Exercise aim -> From the data that follows, print exactly the lines starting at the one containing "Click the Cu spreadout legend icon" and ending at the one containing "The width and height of the screenshot is (395, 527)."; include both of them and nothing more.
Data to process START
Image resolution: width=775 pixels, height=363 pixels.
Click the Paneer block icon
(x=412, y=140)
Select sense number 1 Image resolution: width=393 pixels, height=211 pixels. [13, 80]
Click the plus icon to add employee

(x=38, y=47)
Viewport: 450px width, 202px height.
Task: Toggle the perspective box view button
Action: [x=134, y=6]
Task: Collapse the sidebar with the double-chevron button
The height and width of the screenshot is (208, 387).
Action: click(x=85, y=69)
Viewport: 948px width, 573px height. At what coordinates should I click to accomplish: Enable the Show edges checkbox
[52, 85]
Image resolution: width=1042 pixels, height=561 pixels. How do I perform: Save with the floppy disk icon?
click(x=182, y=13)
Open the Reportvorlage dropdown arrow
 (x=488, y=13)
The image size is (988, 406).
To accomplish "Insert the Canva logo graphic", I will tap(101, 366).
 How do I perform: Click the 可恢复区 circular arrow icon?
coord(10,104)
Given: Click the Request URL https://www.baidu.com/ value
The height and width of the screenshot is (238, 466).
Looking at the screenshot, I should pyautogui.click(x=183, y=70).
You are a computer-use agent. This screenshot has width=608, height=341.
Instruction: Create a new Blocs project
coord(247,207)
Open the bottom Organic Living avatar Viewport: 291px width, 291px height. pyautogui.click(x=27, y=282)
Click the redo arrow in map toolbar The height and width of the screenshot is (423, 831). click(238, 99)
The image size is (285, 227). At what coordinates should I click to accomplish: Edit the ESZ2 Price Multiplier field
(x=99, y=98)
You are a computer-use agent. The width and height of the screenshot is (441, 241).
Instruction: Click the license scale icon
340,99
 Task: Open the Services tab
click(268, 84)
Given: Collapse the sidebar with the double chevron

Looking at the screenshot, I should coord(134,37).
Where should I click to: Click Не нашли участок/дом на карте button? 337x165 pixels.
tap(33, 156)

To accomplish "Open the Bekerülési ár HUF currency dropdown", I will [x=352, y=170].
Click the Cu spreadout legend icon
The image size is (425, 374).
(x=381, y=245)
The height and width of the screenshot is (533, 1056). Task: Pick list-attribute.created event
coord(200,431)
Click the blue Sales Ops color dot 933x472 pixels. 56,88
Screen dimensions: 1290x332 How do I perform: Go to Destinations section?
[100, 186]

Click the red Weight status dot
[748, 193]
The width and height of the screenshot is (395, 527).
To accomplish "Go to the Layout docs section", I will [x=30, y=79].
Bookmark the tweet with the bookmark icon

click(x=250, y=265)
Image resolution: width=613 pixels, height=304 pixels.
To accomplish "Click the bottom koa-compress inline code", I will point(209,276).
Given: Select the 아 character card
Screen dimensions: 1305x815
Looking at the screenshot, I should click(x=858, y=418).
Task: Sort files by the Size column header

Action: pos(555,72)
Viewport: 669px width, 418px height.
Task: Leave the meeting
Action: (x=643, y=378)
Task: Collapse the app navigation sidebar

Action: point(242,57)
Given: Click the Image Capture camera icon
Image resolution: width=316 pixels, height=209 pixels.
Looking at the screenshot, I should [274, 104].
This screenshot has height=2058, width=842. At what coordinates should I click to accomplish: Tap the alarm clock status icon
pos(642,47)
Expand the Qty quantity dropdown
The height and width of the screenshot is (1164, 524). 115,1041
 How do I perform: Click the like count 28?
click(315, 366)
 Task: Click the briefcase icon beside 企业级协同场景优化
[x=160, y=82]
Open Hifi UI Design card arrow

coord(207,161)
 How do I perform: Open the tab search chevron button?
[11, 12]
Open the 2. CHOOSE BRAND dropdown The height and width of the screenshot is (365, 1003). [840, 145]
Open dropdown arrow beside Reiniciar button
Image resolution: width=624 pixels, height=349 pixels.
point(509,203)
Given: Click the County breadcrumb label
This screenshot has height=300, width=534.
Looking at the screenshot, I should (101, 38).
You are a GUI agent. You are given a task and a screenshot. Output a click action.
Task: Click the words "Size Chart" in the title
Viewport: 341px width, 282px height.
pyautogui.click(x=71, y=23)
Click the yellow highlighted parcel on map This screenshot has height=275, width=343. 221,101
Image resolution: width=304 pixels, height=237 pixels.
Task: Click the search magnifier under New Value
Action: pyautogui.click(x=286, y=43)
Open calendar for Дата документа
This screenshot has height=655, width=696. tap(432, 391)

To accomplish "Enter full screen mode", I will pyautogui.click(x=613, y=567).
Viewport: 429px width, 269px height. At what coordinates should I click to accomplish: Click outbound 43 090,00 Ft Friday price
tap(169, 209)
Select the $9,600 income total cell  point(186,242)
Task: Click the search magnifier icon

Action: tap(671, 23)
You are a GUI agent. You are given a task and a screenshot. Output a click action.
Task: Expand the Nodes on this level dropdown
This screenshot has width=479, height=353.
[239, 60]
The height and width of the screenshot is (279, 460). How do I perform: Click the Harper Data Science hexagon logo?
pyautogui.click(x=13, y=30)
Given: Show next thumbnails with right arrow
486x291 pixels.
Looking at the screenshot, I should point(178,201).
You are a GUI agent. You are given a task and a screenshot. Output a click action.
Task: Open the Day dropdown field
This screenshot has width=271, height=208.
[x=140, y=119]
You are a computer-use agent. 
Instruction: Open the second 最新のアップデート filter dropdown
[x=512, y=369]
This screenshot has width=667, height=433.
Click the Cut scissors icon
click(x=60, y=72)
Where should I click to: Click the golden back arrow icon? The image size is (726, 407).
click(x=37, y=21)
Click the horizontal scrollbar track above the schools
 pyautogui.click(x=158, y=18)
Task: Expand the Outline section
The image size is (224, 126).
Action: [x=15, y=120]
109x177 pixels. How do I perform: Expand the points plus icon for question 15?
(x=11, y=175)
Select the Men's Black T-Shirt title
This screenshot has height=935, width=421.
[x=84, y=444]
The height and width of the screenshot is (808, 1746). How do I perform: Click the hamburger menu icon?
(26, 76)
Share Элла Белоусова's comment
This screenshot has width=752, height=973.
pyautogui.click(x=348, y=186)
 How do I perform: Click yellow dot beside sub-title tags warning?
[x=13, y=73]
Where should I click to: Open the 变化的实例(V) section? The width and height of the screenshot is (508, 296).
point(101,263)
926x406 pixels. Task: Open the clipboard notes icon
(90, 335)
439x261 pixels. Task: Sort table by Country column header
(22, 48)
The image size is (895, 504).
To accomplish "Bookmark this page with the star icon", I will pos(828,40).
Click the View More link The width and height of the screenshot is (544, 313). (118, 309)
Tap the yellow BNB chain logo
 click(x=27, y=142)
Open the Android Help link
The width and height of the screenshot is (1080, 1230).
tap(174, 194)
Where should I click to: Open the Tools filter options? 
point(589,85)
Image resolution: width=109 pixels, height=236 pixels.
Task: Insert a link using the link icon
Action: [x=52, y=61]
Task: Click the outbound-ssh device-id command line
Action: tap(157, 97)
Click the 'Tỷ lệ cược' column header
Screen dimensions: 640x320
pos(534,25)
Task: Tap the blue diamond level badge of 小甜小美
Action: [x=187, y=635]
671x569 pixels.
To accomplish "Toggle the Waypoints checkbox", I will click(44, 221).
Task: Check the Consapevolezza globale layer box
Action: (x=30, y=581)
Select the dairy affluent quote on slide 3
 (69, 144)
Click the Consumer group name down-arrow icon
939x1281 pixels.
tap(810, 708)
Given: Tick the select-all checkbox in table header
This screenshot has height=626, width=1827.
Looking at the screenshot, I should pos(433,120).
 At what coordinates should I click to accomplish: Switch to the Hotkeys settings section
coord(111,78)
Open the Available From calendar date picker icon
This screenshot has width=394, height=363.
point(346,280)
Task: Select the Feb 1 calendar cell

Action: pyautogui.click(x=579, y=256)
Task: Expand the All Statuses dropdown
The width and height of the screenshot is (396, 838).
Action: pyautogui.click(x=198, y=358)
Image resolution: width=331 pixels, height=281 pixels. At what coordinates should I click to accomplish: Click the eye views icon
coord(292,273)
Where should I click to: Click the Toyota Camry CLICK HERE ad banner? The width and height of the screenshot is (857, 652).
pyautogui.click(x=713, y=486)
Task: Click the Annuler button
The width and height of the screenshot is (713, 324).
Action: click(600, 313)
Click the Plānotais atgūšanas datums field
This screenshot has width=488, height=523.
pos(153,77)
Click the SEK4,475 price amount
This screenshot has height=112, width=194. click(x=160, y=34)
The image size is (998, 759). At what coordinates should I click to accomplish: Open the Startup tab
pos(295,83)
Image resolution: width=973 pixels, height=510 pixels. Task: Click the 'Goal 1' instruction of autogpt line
Data to process END
Result ->
Click the Cu spreadout legend icon
The image size is (425, 374).
(x=381, y=245)
The height and width of the screenshot is (533, 1056). Task: Pick list-attribute.created event
coord(200,431)
Click the blue Sales Ops color dot 933x472 pixels. 56,88
Screen dimensions: 1290x332 How do I perform: Go to Destinations section?
[100, 186]

Click the red Weight status dot
[748, 193]
The width and height of the screenshot is (395, 527).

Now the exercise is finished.